Gentlemen, more testimony and less brag, whattaya say?

I don't know if you noticed it or not, but there's a whole lot of SINNIN' goin on in the audio processor world!!
We all gotta TESTIFY!! LOL!

;D

David

konbaasiang · Mar 17, 2009

A-MEN to that

.

///Leif

The F Mister · Mar 17, 2009

littlejohn said:
Gentlemen -

The last several posts remind me of the country church during services (I grew up in the very rural Southeastern US) when Brother Eddie was testifying. He testified about his fight with temptation when he and Sister Jane were climbing in the hills. And testified about the second fight with temptation as they continued their climb. As he began his testimony of his third fight with temptation, an LOLwBH (Little Ol Lady with Blue Hair). stood up and said "Reverend, make Brother Eddie be quiet. He ain't testifyin' any more, he's braggin'!".

Gentlemen, more testimony and less brag, whattaya say?

As long as they respects each other’s point of view there's nothing wrong right? I must say that as I read along (and have to google/wiki a lot) I'm learning from what is being said.

littlejohn · Mar 17, 2009

Oh, there's good information being put forth. It requires only that one pick the pearls out of the roadapples. (More than one parishioner put Sister Jane on their visitation list, too!)

jesseg · Mar 18, 2009

David Reaves said:
You're actually reinforcing some of my points.
To begin...
My antenna ALWAYS goes up when someone uses the qualifier: "done properly."

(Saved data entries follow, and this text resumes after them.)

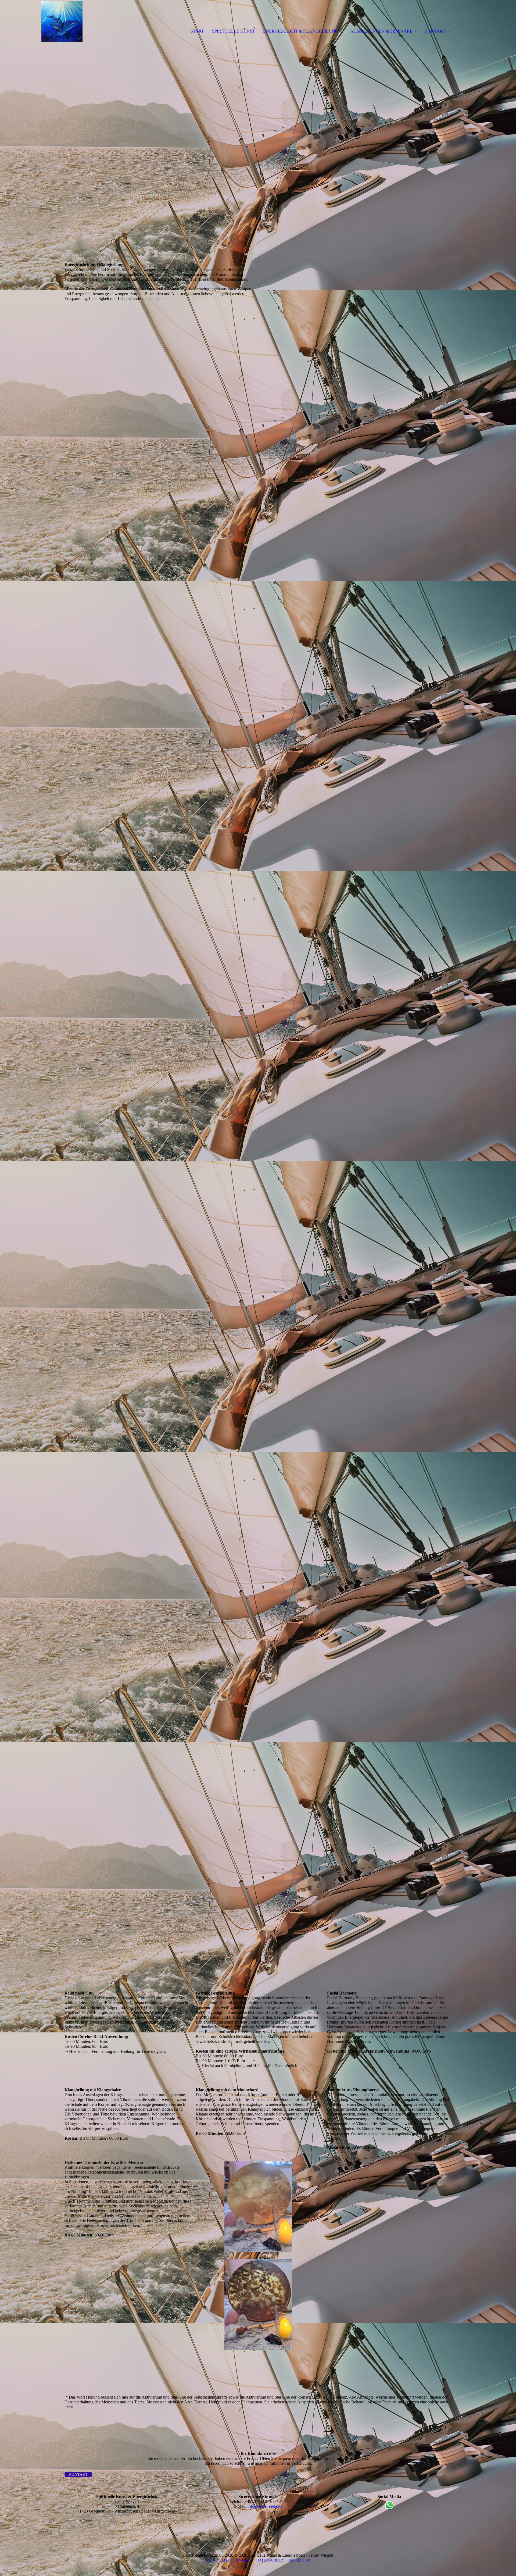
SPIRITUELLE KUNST (233, 31)
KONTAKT (435, 31)
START (197, 31)
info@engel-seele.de (265, 2506)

The reason I said this is because ReplayGain is a proposed standard, it has not gone through the ISO approval process yet, but I except it should eventually, now that XIPH has money (thanks to Mozilla Foundation). That being said, there's no "wrong" way of doing it, yet. Only a "proper" way, which is why I used that word. Also it should be noted that I have never seen ReplayGain done where it doesn't happen in a proper way.

Prove me wrong (without coding one that truncates yourself, which nobody would ever use).

David Reaves said:
Next, one cannot assume ANYthing about activity in the lowest number of bits by only examining the overall loudness level. The automatic assumption that, just because the top bits are trashed, it's therefore OK to trash the bottom bits, is specious. You may get lucky, heck, you may always be lucky! But, personally, I try to keep luck and chance at arm's length.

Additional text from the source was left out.